Friend Recommendation Retrieval in a social network

From Graph Search to Deep Neural Two-Tower Models

Gaurav Chakravorty

Parag Agrawal

, and

Andrew Dodd

Nov 24, 2024

Introduction

Social networking platforms, e.g. LinkedIn:PYMK and IG:SA, help users find friends on the platform and forge meaningful connections. Traditionally, an effective approach for friend recommendations has been to suggest "friends of friends" i.e. using mutual connections as a proxy for relevance. This article begins by exploring graph search as a way to implement this baseline and traces the evolution of friend recommendation systems beyond this foundational approach. It concludes with a discussion of Two Tower models, which leverage compute power and data to drive greater accuracy in retrieval.

Graph Search: The First Principles Approach

Fig 1: Showing two hop paths from C. First hop nodes are colored purple and Second hop are colored blue.
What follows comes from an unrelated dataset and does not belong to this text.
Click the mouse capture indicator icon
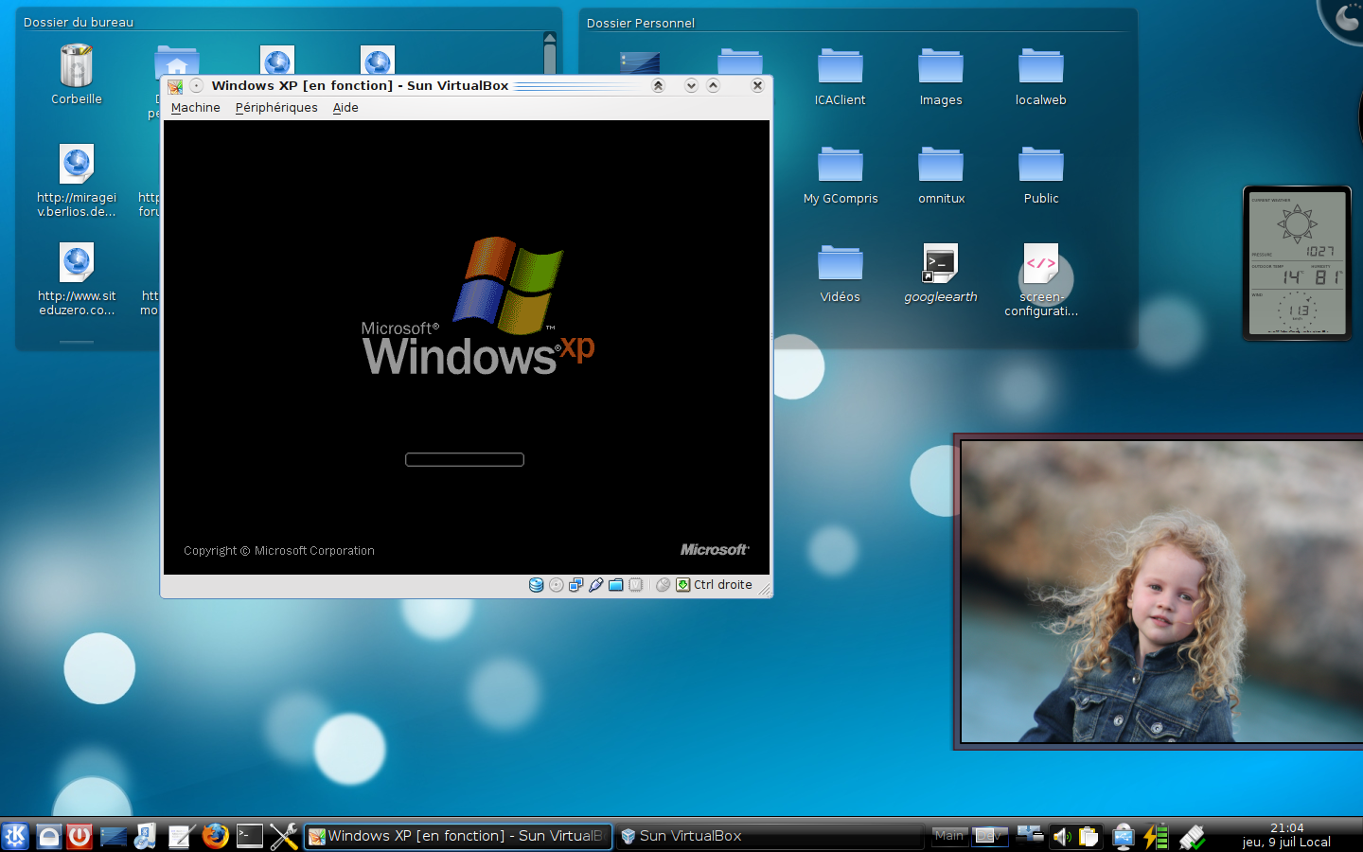The image size is (1363, 852). click(663, 585)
The number of 2 hop paths converging on each node is written alongside the node. Here all paths have been weighted the same. We can consider an extension where paths are weighted lower if they travel through nodes with high degree. For instance, weight of C,A,J could be ⅓ and weight of C,E,D could be ⅕ based on the degree of the 1-hop node. There are other approaches to weighting as well. In Kipf et al. 2017 they show 1/sqrt(degree) to work well.

To implement “Friends of Friends,” a scalable approach, e.g. FB:Unicorn, has been to create a graph datastore of relationships that enables counting the number of two-hop paths between a source user and other nodes. Ranking nodes by the number of two-hop paths is akin to ranking by mutual friend count, providing a basic but efficient recommendation mechanism.
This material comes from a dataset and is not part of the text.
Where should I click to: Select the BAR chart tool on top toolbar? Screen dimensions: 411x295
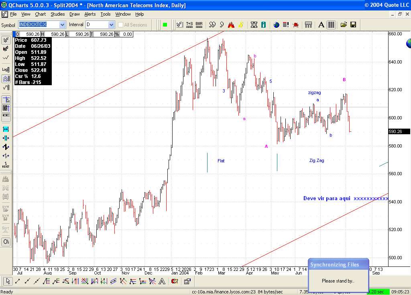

Improving Graph Search with Weighted Paths

Besides scaling up one can use weighted paths in the graph between viewer and recommended friend to refine results. By assigning weights to edges (friendship connections) and nodes (users) based on various attributes, platforms can calculate a "path score" for potential connections. These scores are derived from the cumulative weight of paths ending at a given node, allowing the platform to rank potential connections by relevance. (Gong et al. 2017)

For weighting, one might consider incorporating factors like interaction frequency of the users in the edge, connection recency (how recently that connection was made), common interests, or shared communities (for example - we may assign a ⅓ edge weight multiplier if two users have had shared a conversation in the last 7 days, effectively increasing the likelihood of sourcing this candidate). The hypothesis here is that a user with multiple paths of highly weighted connections is more likely to be a relevant friend recommendation. Different weighting hypotheses can be validated through online experimentation, making this approach more robust. This weighted-path method aligns with traditional graph search while enhancing it with more granular social signals.

Embedding-Based Approaches: DeepWalk and Node2Vec

Credit to where it is due. Two seminal papers that demonstrated the feasibility of embedding techniques are DeepWalk[4] and Node2Vec[5]. These methods sample paths and learn latent representations (embeddings) of nodes based on their connectivity patterns, capturing the structure of the network more efficiently than traditional graph search. This embedding-based approach effectively reconstructs paths in the graph, with similar embeddings indicating a higher likelihood of connection. Sharing two images of DeepWalk below to build intuition.

Figures 2 & 3 from DeepWalk paper show how they are building intuition from paths to clusters to embeddings.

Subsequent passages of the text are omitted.